No vamos a mentir: lo que más disfrutábamos cuando éramos pequeños (y algunos todavía) era hacer travesuras. Sabíamos perfectamente que podíamos ser descubiertos y esa adrenalina hacía que todo fuera mejor. Sólo teníamos que sortear un único pero terrible obstáculo: nuestra madre.

Si lográbamos divertirnos con nuestras maldades sin que mamá se diera cuenta, éramos dueños del mundo. Pero no siempre corrimos esa suerte y las consecuencias llegaban. Y, lamentablemente, exactamente eso le sucedió a Davi, un niño de Brasil que no pudo esconder su travesura.
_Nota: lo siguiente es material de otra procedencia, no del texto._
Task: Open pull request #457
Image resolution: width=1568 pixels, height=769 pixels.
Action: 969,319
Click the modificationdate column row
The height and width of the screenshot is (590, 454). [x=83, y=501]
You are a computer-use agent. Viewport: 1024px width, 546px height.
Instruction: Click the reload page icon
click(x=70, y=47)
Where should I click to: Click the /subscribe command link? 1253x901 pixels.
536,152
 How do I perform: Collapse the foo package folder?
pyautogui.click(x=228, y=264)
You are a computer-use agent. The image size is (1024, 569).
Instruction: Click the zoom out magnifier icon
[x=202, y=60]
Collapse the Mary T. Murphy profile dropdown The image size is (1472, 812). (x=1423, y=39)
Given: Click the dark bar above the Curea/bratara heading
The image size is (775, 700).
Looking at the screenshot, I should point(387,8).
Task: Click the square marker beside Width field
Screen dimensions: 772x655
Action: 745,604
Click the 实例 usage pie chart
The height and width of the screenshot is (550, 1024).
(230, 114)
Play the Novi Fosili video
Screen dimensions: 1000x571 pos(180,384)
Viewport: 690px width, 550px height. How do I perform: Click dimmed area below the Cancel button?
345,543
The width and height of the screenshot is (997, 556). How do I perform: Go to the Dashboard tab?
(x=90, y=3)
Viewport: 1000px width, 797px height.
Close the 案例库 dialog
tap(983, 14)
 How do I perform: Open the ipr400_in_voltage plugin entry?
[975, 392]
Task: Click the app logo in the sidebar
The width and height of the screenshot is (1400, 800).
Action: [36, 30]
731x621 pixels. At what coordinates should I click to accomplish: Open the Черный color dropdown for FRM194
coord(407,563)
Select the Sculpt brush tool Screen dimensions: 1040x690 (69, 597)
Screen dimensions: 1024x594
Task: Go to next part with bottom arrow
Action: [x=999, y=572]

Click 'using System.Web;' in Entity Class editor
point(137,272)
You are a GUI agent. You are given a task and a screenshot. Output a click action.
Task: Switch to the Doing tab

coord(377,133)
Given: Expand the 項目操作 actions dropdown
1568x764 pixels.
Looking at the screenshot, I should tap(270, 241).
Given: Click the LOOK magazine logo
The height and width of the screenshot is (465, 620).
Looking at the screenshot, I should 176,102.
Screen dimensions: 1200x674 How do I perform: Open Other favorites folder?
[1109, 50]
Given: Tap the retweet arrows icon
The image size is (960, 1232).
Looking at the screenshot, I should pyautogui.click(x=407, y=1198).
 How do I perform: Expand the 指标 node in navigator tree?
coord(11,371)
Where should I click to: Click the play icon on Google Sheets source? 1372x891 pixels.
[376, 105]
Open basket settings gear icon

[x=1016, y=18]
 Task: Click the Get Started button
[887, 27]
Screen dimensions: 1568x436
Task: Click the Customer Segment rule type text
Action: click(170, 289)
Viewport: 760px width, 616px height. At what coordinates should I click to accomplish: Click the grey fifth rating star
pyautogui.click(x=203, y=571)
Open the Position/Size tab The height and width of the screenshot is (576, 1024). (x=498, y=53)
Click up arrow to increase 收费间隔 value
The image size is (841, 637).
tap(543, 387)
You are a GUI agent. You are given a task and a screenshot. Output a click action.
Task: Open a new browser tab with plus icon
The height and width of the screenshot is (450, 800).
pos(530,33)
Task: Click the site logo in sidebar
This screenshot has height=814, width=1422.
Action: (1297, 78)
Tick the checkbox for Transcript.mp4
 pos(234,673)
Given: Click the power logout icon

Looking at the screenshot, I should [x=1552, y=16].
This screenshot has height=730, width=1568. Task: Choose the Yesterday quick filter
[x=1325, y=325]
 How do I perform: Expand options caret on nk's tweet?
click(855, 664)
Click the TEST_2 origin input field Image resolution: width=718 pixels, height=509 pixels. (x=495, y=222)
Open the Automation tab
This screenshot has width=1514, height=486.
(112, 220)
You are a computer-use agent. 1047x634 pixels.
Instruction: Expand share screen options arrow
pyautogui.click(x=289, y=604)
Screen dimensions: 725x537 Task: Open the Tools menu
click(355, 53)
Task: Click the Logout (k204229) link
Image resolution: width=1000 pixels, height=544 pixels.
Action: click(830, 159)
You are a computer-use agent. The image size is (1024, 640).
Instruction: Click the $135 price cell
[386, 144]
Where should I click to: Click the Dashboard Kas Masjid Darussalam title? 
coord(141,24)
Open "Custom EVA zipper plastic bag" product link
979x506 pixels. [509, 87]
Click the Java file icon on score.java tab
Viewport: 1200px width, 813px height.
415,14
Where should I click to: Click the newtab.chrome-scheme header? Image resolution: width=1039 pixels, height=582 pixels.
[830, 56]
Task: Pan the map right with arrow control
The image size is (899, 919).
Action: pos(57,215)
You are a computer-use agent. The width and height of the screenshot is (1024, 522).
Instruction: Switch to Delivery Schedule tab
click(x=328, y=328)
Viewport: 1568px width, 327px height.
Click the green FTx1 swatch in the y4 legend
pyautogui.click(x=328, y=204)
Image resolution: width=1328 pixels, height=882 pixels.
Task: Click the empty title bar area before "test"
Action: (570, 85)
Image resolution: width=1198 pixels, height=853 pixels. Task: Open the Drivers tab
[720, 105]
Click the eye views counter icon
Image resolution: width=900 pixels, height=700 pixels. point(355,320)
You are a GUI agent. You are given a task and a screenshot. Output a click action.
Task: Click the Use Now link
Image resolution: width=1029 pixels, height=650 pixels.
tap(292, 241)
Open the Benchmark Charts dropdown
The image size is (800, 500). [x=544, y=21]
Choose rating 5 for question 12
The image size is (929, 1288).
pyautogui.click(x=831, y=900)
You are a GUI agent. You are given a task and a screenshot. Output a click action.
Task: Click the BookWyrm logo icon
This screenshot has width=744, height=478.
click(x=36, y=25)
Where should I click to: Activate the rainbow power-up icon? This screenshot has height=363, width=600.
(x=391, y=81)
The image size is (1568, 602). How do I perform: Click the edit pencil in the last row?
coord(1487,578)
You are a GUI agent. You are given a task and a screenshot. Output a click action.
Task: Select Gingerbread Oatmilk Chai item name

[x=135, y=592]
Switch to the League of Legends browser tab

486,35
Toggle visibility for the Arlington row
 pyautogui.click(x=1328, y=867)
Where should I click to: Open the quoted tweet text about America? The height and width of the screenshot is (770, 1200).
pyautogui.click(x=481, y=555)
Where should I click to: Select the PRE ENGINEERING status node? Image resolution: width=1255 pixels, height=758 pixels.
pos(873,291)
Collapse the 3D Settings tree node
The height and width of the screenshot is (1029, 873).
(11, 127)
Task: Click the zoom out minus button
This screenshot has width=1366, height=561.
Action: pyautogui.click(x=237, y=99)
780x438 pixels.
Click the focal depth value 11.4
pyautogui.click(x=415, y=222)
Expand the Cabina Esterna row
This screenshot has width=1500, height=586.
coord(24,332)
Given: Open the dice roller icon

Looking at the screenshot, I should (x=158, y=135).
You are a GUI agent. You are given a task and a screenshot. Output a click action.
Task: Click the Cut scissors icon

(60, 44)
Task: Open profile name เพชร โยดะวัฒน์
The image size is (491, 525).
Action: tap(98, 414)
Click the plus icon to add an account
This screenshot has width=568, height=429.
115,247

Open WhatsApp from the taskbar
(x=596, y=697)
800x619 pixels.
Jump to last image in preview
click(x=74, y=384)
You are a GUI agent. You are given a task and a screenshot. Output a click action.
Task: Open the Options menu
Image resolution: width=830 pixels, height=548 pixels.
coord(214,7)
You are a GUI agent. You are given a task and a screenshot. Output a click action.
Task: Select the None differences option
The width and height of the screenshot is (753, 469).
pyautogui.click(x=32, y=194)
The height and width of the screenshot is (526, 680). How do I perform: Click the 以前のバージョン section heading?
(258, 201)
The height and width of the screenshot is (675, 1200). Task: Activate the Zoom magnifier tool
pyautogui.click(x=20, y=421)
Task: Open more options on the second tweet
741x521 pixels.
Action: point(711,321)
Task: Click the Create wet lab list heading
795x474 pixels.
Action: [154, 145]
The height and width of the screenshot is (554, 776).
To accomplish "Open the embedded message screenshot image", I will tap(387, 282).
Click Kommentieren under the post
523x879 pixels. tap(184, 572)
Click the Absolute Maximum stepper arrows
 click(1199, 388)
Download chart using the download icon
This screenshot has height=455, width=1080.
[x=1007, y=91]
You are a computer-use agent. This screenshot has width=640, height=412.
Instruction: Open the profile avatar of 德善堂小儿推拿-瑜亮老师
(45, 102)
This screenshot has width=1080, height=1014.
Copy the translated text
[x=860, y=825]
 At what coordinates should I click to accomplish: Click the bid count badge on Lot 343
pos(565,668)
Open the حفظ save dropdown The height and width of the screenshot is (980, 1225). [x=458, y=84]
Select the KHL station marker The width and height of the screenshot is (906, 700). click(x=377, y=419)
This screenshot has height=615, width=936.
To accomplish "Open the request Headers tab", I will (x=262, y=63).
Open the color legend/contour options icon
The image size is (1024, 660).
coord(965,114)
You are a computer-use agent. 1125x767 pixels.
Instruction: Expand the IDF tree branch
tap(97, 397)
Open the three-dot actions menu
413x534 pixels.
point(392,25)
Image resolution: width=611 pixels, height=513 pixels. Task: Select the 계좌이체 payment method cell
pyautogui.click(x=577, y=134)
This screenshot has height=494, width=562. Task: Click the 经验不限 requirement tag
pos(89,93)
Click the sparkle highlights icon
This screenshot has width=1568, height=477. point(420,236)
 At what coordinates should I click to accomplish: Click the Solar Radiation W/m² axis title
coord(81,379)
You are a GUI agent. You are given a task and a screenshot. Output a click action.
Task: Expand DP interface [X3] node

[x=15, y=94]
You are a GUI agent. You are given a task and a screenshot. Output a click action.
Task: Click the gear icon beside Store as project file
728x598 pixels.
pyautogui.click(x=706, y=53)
Instagram / @dalessandrodavi

Y por supuesto que no podría, si su idea fue meterse dentro del sofá. No sabemos con qué propósito, pero lo hizo. Y como los sillones no están hechos para introducir niños en ellos, sucedió lo que Davi no pronosticó: quedó atascado.

Pese a sus intentos, el pequeño no pudo salir y solamente su cabeza quedó fuera. Resignado, asumiendo lo que vendría y sabiendo que era su única opción, tuvo que pedir a gritos que su madre lo ayudara. Todo estaba perdido.

“Estaba en el baño y escuché algunos gritos muy fuertes, Caroline me llamó y se echó a reír. Cuando entré en la habitación, solo podías ver su cabeza asomándose”, dijo Giulia, la tía de Davi a Buzzfeed.

Instagram / @dalessandrodavi

Quien fue a rescatarlo finalmente fue Caroline, su madre. El niño trataba de excusarse diciendo que buscaba una moneda, pero ni siquiera nosotros creemos su versión. Sólo podemos reírnos de ver su cabeza como si fuera parte del sofá.

Las imágenes han causado muchas risas en redes sociales, ya que luego de ser rescatado, la hazaña de Davi fue difundida en su cuenta de Instagram, en su canal de Youtube y en diversas plataformas.

Lo único que no sabemos es lo que sucedió detrás de cámaras. Quién sabe la suerte que habrá corrido el niño cuando su madre lo tuvo nuevamente fuera del sofá. Creemos, y estamos casi seguros, que ya no tendrá más ganas de buscar monedas en el sillón.